Gateway will lay off up to 4,600 workers worldwide, pull out of several Asian markets and post a third-quarter loss, the company said Tuesday.
The company will immediately close its company-owned operations in Malaysia, Singapore, Japan, Australia and New Zealand.
The PC maker will also close a Salt Lake City manufacturing plant and call centers in Hampton, Va.; Vermillion, S.D.; Lake Forest, Calif.; and Salt Lake City. It will keep open two other call centers in South Dakota and those in Kansas City, Mo.; Rio Rancho, N.M.; and Colorado Springs, Colo.
The San Diego-based company will also take steps to make manufacturing plants in Virginia and South Dakota more efficient.
Gateway said the moves will result in a roughly 15 percent reduction of the company's U.S. work force and approximately a 25 percent reduction in Gateway's worldwide work force, assuming it also exits European markets--a move that it has already put in motion.
The 4,600 worldwide job cuts include 2,100 in the United States, 1,400 in Asia and 1,100 if Gateway shuts down in European operations.
Its layoffs come on top of job cuts made earlier this year. Before the company began making reductions in January, it employed 24,000 people. Before the cuts announced Tuesday, the company had 19,300 workers.
The third-quarter loss will be before taxes and exclude $475 million in special charges.
A consensus of analysts expects Gateway to post a third-quarter loss of a penny per share, excluding charges, according to First Call.
The company previously said only that it expected to roughly break even in the second half of the year. The company said Tuesday that it expects to return to profitability in the fourth quarter and be "marginally" profitable, excluding charges, in the second half.

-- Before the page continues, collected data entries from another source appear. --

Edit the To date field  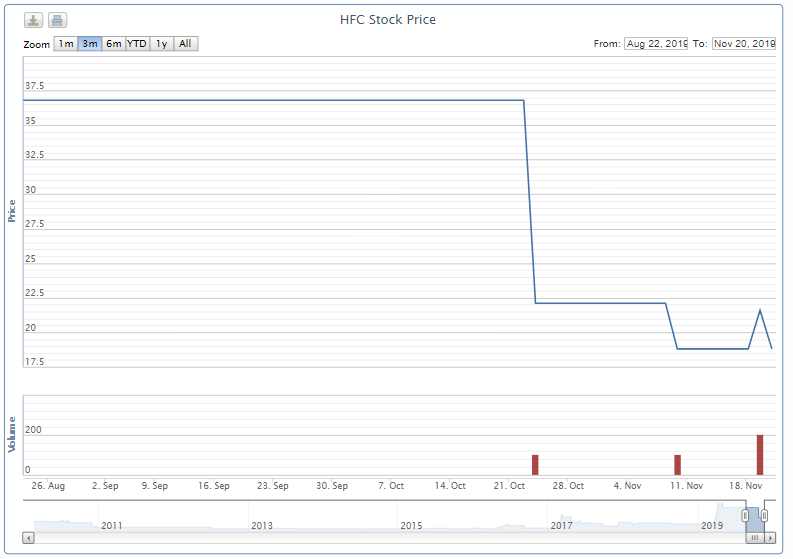pyautogui.click(x=744, y=44)
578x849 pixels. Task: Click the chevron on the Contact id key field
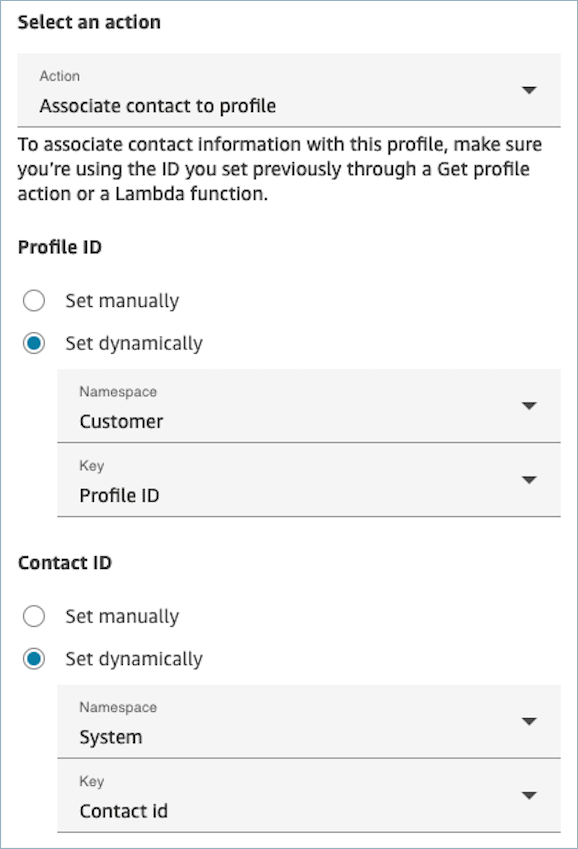(x=529, y=796)
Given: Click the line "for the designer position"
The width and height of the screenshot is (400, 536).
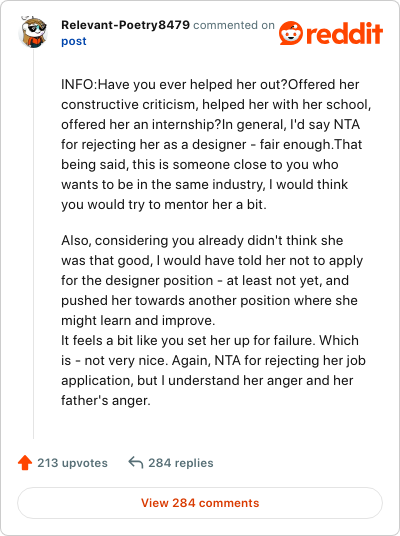Looking at the screenshot, I should click(x=205, y=280).

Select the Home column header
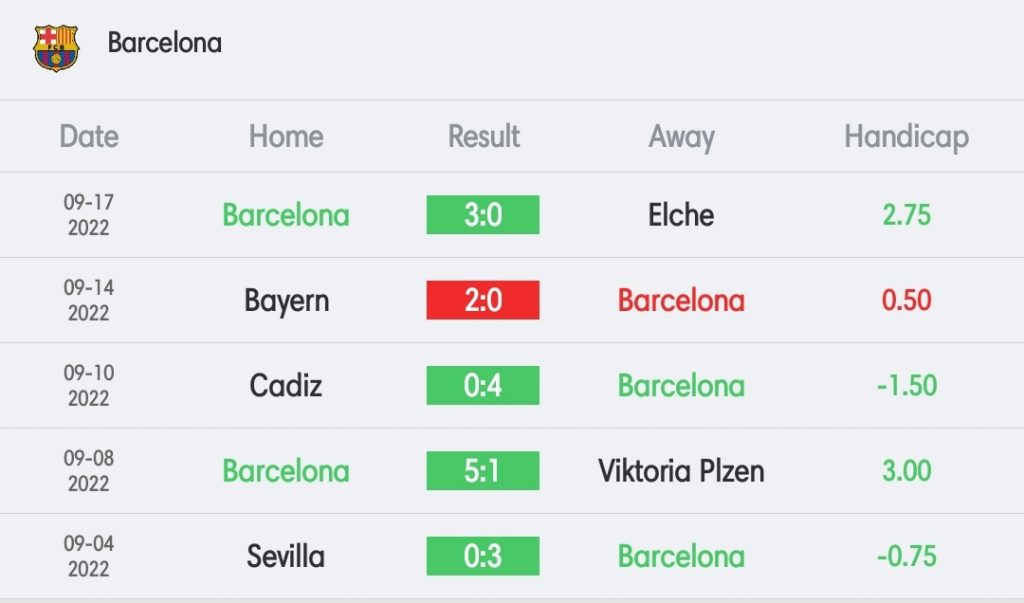tap(286, 137)
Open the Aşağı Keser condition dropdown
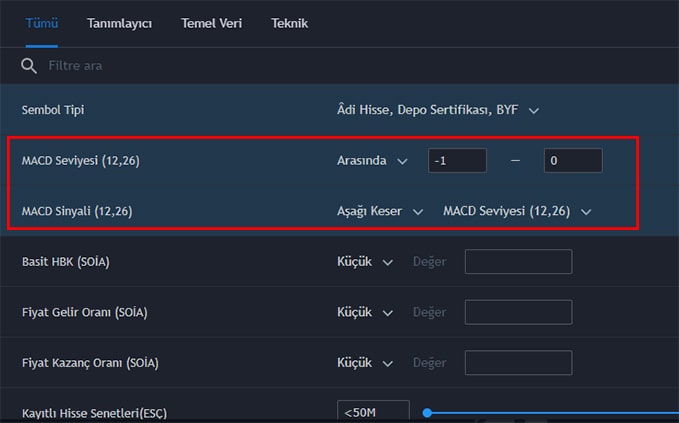 380,211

Despite the changes, Gateway predicts that its U.S. computer sales, as measured in units, will increase sequentially in the third and fourth quarters.
The various restructuring efforts are expected to eventually save $300 million on an annual basis, the company said.
Gateway CEO Ted Waitt told CNET News.com that the company made the decision to pull back internationally after deciding it didn't have the brand recognition, distribution channels or partnerships in global markets that it had in the United States.
"We don't need to be a global business because our customers aren't global, since we're not going after the enterprise," Waitt said in a telephone interview.
As a result, the company also had more manufacturing capacity than it needed, Waitt said.
Waitt added that the current move is a continuation of, rather than a break from, the beyond-the-box strategy he inherited from Jeffrey Weitzen, who was ousted as CEO earlier this year. That approach focuses on bringing in revenue from items other than the PC such as training, software and services.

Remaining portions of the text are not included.